20. Meaning of “discrimination”
(1) For the purposes of section 19, a provider of services discriminates against a disabled person if—
(a) for a reason which relates to the disabled person’s disability, he treats him less favourably than he treats or would treat others to whom that reason does not or would not apply; and
(b) he cannot show that the treatment in question is justified.
(2) For the purposes of section 19, a provider of services also discriminates against a disabled person if—
(a) he fails to comply with a section 21 duty imposed on him in relation to the disabled person; and
(b) he cannot show that his failure to comply with that duty is justified.
(3) For the purposes of this section, treatment is justified only if—
(a) in the opinion of the provider of services, one or more of the conditions mentioned in subsection (4) are satisfied; and
(b) it is reasonable, in all the circumstances of the case, for him to hold that opinion.

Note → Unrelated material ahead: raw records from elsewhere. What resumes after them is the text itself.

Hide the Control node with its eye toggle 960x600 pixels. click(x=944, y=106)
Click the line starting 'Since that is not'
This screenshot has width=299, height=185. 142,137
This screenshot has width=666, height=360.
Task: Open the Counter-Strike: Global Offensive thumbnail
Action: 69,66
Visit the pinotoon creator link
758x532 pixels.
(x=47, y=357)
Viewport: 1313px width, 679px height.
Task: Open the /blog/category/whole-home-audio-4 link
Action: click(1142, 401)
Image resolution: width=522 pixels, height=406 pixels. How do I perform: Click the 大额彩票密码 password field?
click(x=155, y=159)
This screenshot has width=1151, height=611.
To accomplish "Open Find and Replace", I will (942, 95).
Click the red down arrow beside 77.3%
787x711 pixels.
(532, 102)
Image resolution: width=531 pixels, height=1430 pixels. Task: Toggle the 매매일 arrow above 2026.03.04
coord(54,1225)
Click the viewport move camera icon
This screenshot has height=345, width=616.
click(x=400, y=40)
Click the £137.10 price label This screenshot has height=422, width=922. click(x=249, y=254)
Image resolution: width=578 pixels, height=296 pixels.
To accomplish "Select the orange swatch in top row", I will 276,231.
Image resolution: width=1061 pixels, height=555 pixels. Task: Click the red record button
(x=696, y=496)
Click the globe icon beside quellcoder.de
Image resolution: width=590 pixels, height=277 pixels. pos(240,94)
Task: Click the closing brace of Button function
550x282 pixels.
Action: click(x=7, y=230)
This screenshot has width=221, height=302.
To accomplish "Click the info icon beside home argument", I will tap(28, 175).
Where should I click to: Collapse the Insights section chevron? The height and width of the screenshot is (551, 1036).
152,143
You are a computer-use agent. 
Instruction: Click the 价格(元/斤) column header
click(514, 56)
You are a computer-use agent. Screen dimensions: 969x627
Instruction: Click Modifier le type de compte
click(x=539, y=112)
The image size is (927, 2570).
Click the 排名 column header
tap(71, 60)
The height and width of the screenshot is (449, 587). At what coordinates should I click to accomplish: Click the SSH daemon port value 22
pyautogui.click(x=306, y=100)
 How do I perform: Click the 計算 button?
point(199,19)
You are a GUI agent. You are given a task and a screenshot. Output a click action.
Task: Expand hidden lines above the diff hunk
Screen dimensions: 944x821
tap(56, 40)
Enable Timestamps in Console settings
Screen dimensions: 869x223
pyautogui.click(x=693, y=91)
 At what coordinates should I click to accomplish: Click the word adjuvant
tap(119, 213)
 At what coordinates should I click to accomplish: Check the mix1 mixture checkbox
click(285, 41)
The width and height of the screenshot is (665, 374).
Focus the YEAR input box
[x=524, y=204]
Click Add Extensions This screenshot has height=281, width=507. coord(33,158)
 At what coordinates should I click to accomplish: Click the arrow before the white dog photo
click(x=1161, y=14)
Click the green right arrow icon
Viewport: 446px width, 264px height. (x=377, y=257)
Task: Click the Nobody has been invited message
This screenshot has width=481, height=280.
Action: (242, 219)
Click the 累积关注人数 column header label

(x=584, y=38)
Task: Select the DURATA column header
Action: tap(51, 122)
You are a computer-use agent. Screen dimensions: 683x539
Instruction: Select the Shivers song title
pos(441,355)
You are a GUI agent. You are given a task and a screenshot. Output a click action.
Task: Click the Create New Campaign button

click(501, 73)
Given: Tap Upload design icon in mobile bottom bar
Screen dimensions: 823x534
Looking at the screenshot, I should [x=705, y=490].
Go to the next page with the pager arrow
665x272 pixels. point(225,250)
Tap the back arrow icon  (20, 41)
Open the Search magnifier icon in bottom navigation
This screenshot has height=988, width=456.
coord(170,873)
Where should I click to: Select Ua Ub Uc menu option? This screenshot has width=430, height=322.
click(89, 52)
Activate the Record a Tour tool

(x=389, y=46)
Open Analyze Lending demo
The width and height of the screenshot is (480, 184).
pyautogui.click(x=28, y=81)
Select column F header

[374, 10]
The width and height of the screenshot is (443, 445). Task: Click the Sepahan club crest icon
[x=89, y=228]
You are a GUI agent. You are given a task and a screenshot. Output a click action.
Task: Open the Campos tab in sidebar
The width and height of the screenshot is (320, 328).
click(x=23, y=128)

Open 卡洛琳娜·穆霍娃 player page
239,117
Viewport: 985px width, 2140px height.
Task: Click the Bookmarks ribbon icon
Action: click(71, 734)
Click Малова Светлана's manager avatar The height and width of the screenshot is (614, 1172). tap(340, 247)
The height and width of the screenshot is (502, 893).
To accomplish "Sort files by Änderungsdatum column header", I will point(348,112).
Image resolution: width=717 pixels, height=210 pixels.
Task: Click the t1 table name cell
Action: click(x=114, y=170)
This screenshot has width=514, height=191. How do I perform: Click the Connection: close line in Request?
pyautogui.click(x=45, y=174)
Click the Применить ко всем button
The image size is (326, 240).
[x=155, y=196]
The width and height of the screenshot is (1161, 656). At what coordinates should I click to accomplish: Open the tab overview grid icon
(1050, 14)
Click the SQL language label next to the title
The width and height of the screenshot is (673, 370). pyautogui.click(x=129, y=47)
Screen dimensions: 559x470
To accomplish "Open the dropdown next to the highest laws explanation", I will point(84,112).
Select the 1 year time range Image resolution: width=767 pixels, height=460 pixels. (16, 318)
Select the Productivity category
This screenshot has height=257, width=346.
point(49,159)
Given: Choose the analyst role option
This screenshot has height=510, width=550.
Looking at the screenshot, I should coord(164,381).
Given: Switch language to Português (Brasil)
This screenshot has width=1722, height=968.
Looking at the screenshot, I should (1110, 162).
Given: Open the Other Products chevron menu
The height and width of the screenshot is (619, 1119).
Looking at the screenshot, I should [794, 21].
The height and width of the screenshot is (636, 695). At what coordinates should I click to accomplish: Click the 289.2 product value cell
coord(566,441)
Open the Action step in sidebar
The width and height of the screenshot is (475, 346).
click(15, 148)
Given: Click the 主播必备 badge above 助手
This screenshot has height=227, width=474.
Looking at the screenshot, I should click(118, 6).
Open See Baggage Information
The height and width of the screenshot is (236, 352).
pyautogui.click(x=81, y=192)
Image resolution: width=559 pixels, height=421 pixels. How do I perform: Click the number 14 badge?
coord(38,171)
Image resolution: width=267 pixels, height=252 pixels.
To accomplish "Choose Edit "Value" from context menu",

(4) The conditions are that—
(a) in any case, the treatment is necessary in order not to endanger the health or safety of any person (which may include that of the disabled person);
21. Duty of providers of services to make adjustments
(1) Where a provider of services has a practice, policy or procedure which makes it impossible or unreasonably difficult for disabled persons to make use of a service which he provides, or is prepared to provide, to other members of the public, it is his duty to take such steps as it is reasonable, in all the circumstances of the case, for him to have to take in order to change that practice, policy or procedure so that it no longer has that effect.
(2) Where a physical feature (for example, one arising from the design or construction of a building or the approach or access to premises) makes it impossible or unreasonably difficult for disabled persons to make use of such a service, it is the duty of the provider of that service to take such steps as it is reasonable, in all the circumstances of the case, for him to have to take in order to—
(a) remove the feature;
(b) alter it so that it no longer has that effect;
(c) provide a reasonable means of avoiding the feature; or
(d) provide a reasonable alternative method of making the service in question available to disabled persons.”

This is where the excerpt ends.